Our senior secured notes are comprised of US$1,750 million of debt which has fixed U.S. dollar interest payments. Changes in the exchange rate between Canadian dollars and U.S. dollars impacts the carrying value of the senior secured notes. A US$0.01 change in the exchange rate will impact the carrying value of the senior secured notes by approximately US$17.5 million. The exposure to exchange rate fluctuations has been partially mitigated by the cross currency interest rates swaps and forward contracts described under Derivative Contracts.
* Derivatives Contracts
The Company periodically uses derivative contracts to hedge certain of the Company’s projected operational or financial risks. In the past, such instruments have involved the use of interest rate swaps, cross currency interest swaps, currency forward contracts and crude oil put options. Derivative contracts outstanding at June 30, 2008 are described in the notes to our unaudited interim financial statements as at and for the three months and six months ended June 30, 2008. These instruments are designated as held-for-trading and are marked to market at each financial statement date.
We have US$875 million of cross currency swaps and US$200 million of forward currency forwards to manage a portion of the exposure to the foreign exchange variations on the Company’s long-term debt and associated interest payments. Changes in the exchange rate between Canadian and U.S. dollars changes the value of these instruments. The difference between Canadian and U.S. interest rates will change the market value of the cross currency swaps. The value of these financial instruments as at June 30, 2008 was a liability of $50 million.

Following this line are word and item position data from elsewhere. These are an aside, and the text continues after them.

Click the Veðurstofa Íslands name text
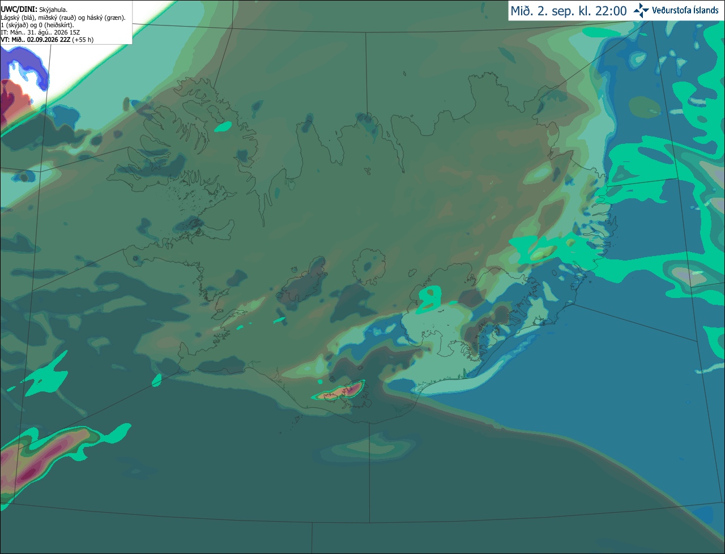Image resolution: width=725 pixels, height=554 pixels. [x=685, y=10]
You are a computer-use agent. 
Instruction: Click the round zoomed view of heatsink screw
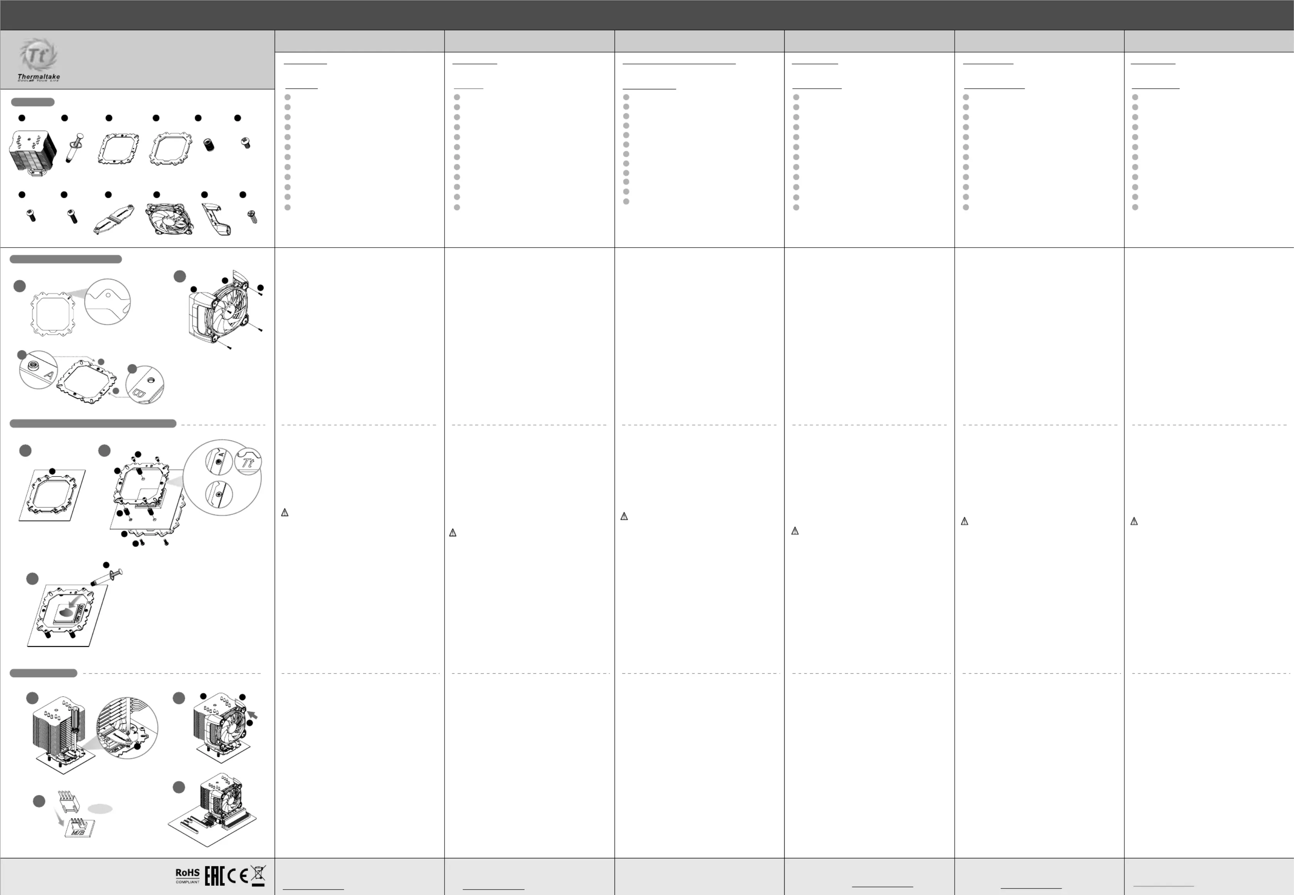[127, 728]
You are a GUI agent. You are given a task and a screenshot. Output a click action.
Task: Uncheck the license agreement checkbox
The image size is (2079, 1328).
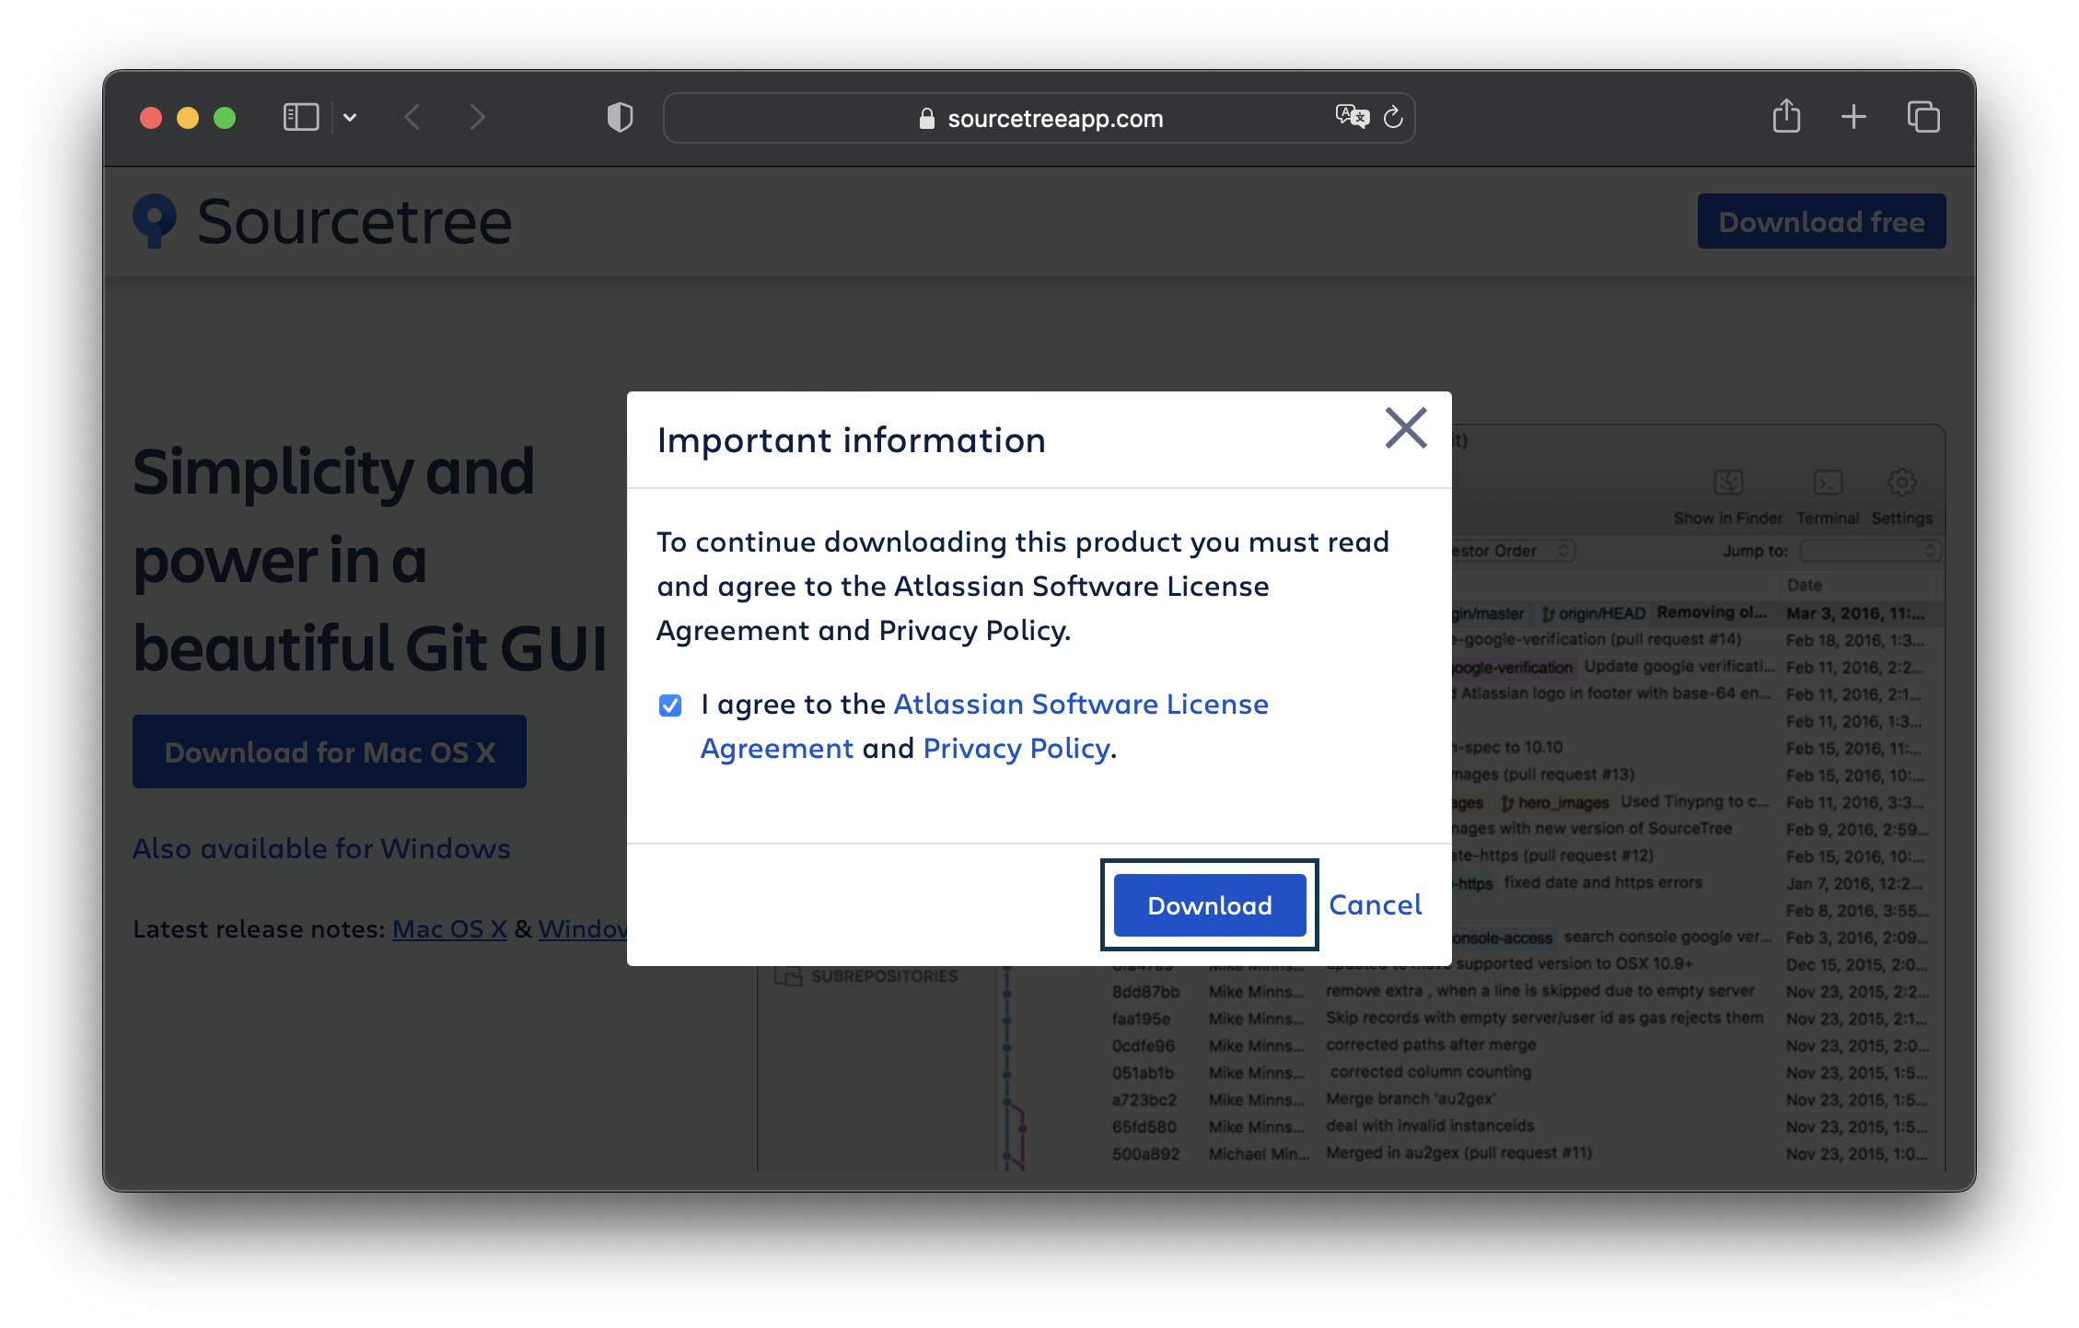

We have established commodity hedging contracts to mitigate the Company’s exposure of future operations to decreases in the price of its synthetic crude oil. The Company has chosen to use put options to mitigate a portion of the exposure. As at June 30, 2008 the Company had put options covering 1 million barrels of remaining 2008 production at US$50 per barrel and had deferred premium put options covering 2.2 million barrels of 2009 production at US$80 per barrel. The value of these financial instruments as at June 30, 2008 was an asset of $4 million.
RISK FACTORS
Our risk factors are consistent with our MD&A dated April 28, 2008 our 2007 annual amended and restated MD&A dated January 22, 2008 and our amended and restated 2007 AIF.